Special Conditions for our Services (Service and Works Contracts)

A. Special obligations of the client to cooperate

  1. Within the scope of the order, the client must adequately describe the nature and scope of the services to be provided by us. If it transpires after the order has been placed that the order description was inadequate, the client shall bear the resulting additional costs and disadvantages (in particular, additional time). We shall only provide services exceeding the original order if the client agrees to the necessary extension of the order. If the client refuses to give its consent, we shall be entitled to terminate the order subject to a reasonable period of notice and to invoice the agreed remuneration less any expenses saved. The same applies if the client does not make the object of performance to be provided by it available to us in accordance with the agreement or if a defect to be remedied by us in accordance with the order cannot be determined in compliance with the rules of technology.
  2. The client must accept and take delivery of our services as soon as we have notified it of our readiness to perform or of completion.

B. Transport and insurance for services in our factory

  1. Unless otherwise agreed in writing, any collection and return transport of an object to be processed by us carried out at the request of the client – including any packaging and loading – shall be carried out at its expense and risk; otherwise, the object of performance shall be delivered to us by the client at its expense and risk and collected from us by the client again after completion of the work.
  2. At the request of the client, the outward and, if applicable, return transport will be insured at its expense against insurable transport risks, e.g. theft, breakage, fire.
  3. There is no insurance cover during the processing period in our factory. The client must ensure that the existing insurance cover for the object of performance is maintained, e.g. with regard to fire, tap water, storm and mechanical breakdown insurance. Insurance cover for these risks can only be arranged at the express request and expense of the client.

C. Claims for Defects

  1. The performance result owed by us is determined exclusively by the order placed, taking into account the technical possibilities. Quality or functional characteristics of the performance result promised by us shall only be deemed guarantees within the meaning of § 639 BGB if we have expressly declared this.
  2. The client must notify us in writing of obvious defects no later than 7 days after the service has been provided (service contracts) or the performance result has been accepted (works contracts). Hidden defects must be reported in writing immediately after their discovery. The defects must be described in a verifiable manner. A breach of the obligation to give notice of defects releases us from liability for defects, unless we are accused of gross negligence.
  3. The client must grant us the time and opportunity required at our reasonable discretion to remedy the defect. In particular, the client must ensure that the rejected item is available for inspection and rectification. We are not obliged to rectify minor defects. The same applies if the rectification of defects is not possible according to the circumstances. In these cases, the client is only entitled to a reduction in our remuneration.
  4. The client is obliged not to use the object of performance until the investigation has been completed. If it nevertheless puts the object of performance into operation, we shall not be responsible for any damage arising therefrom. The client bears the burden of proof that the damage is not attributable to the commissioning of the object of performance.
  5. The client shall only have the right to remedy a defect itself or through third parties at our expense if we have allowed a reasonable period for remedy to expire or if there is otherwise a significant safety risk or a disproportionate risk of damage. We must be informed of these circumstances prior to self-remedy.
  6. We shall bear the costs of remedying the defect, provided that these are not disproportionate. In such a case, we shall only carry out the rectification if the client contributes to the costs.
  7. The limitation period for defects in works begins with acceptance or its assumption, and for other defects in performance with the provision of the service.
  8. Claims for defects shall not apply if and to the extent that
    1. the client refuses to allow us to carry out rectification work without good reason,
    2. the client remedies alleged defects itself or has them remedied by third parties without giving us the opportunity to rectify them,
    3. the defect is attributable to the service description, the instruction of the client, the equipment provided by the client, advance performance by other contractors or the use of the object of performance by the client.

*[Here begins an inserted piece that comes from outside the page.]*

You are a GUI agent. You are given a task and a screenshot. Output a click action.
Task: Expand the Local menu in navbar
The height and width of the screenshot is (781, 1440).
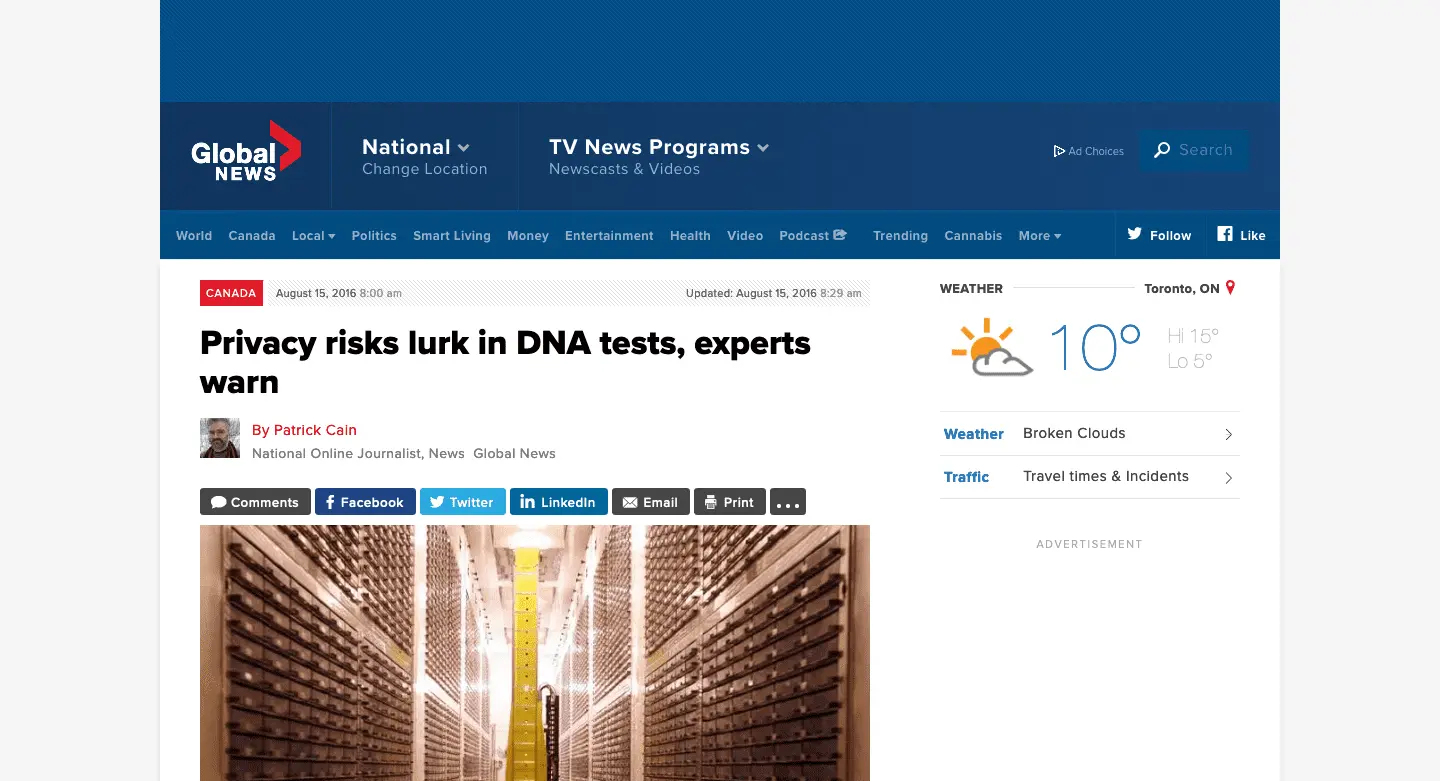click(x=313, y=236)
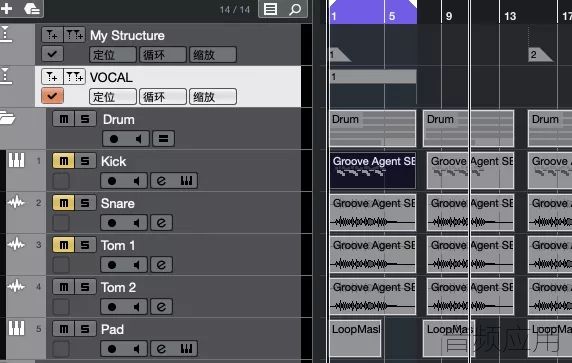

D. Acceptance, transfer of risk

  1. Acceptance of the object of performance in the case of works contracts must take place within two weeks of notification of completion of our services and readiness for acceptance.
  2. If partial services cannot be completed due to conditions on the client’s side, an interim acceptance must be carried out for the services that have already been completed.
  3. The obligation to accept our services is independent of the fulfillment of the performance obligations of third parties.
  4. Acceptance cannot be refused due to an insignificant defect. If acceptance is delayed through no fault of our own, acceptance shall be deemed to have taken place after two weeks have elapsed since notification of completion of the services.
  5. The risk of destruction, loss or damage to the object of performance shall pass to the client upon acceptance or its assumption. If we are unable to declare readiness for acceptance for reasons for which we are not responsible, the risk shall pass to the client after the fruitless expiry of a period of 60 days following our request to eliminate the obstacles to the establishment of readiness for acceptance. At the same time, the services rendered up to that point shall be deemed to have been accepted.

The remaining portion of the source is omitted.